No se dejó esperar la declaración de don Mariano. Con la gravedad del caso, dijo a Coca su amor y su deseo de hacerla su esposa... Como lo conviniera con su hermana, Coca le contestó, muy conmovida, que aun no se conocían bien, ni estaba segura de su cariño. Aplazaba, pues, su contestación para cuando ambos adquiriesen mejor ese conocimiento y ella tuviera esa seguridad... Pero con su mirada húmeda, agregaba bien claro: «Esto es pour la galerie... Ten un poco de paciencia, Vázquez, que no te haré esperar mucho. ¡De mi afecto, bien segura estoy!»

Al poco tiempo, don Mariano apremió a su pretendida:

—Debe contestarme usted pronto, Coca... ¡Esto se va haciendo inaguantable!... Hace ya dos semanas que usted me tiene en la duda y la incertidumbre...

Muy formal, respondió Coca:

—¿Dos semanas?... Espere siquiera a que se cumplan... Apenas han pasado doce días desde que usted me habló. He contado muy bien, ¡doce días!

Vázquez no pudo menos de reírse...

—Entonces me quedan aún tres días de espera para cumplir las dos semanas... ¡Cuánta cosa puede suceder en tres largos días!

Y así fue. En el breve plazo de los tres días, mejor dicho, esa misma tarde, sucedió una cosa extraordinaria...

Como era de rigor, había resuelto Coca consultar su probable compromiso con Adolfo, el jefe natural de la familia...

Aunque en el primer momento Adolfo no recibiese bien la noticia, pensándolo mejor, aprobó el proyectado enlace. No tenía ningún tilde serio que oponer a don Mariano. Lo encontraba excelente, aunque tal vez demasiado maduro para la novia... Y, coincidiendo con lo que antes observara Laura a Coca, observole él también:

—Mi único temor es que tú te engañes a ti misma y que no estés del todo enamorada... El más grave de los errores que puede cometer en la vida una persona honesta, es casarse sin amor. ¡Y a tu edad y con tus encantos, Coca, ese error sería imperdonable!

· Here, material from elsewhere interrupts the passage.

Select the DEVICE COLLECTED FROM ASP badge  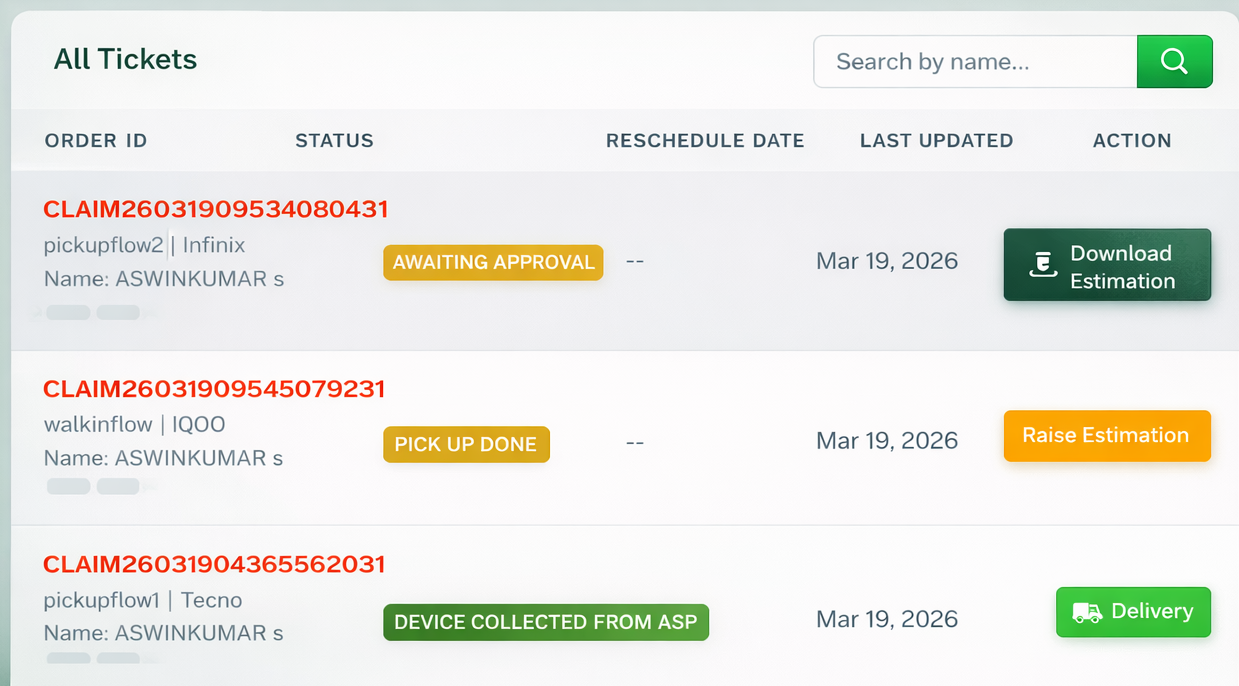(x=545, y=622)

Por toda respuesta, Coca abrazó y besó a su hermano, con sus naturales mimos y zalamerías...

De pronto cruzó una idea por la cabeza de Adolfo...

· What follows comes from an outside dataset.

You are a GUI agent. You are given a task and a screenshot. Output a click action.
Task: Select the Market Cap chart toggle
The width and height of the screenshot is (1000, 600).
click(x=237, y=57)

—¿Y tu capitán Pérez?—dijo.—¿Estás segura de no haberle tenido nunca una simpatía más viva que a Vázquez?

Ante tal pregunta soltó Coca la más sonora y franca de sus carcajadas...

—¡El capitán Pérez!... ¿Conque tú también te lo tragaste?...—Y refirió en seguida la historia de esa invención, explicando que no se había atrevido a contar la verdad a su hermano, por temor de que reprobara su mentira...

Adolfo reveló la sorpresa más profunda... Meditó, se rió, estornudó, rascose la frente y, como había ojeado a Renan y leído a France, dijo al cabo:

—¡En mi vida vi nada más curioso!... ¡Si lo que no inventan estas mujeres nadie podría inventarlo!... ¿Con que lo del capitancito era un «truc» para que Vázquez se decidiese?...

—Pero no se lo vayas a contar—imploró Coca.—Me moriría de vergüenza si me creyese una embustera...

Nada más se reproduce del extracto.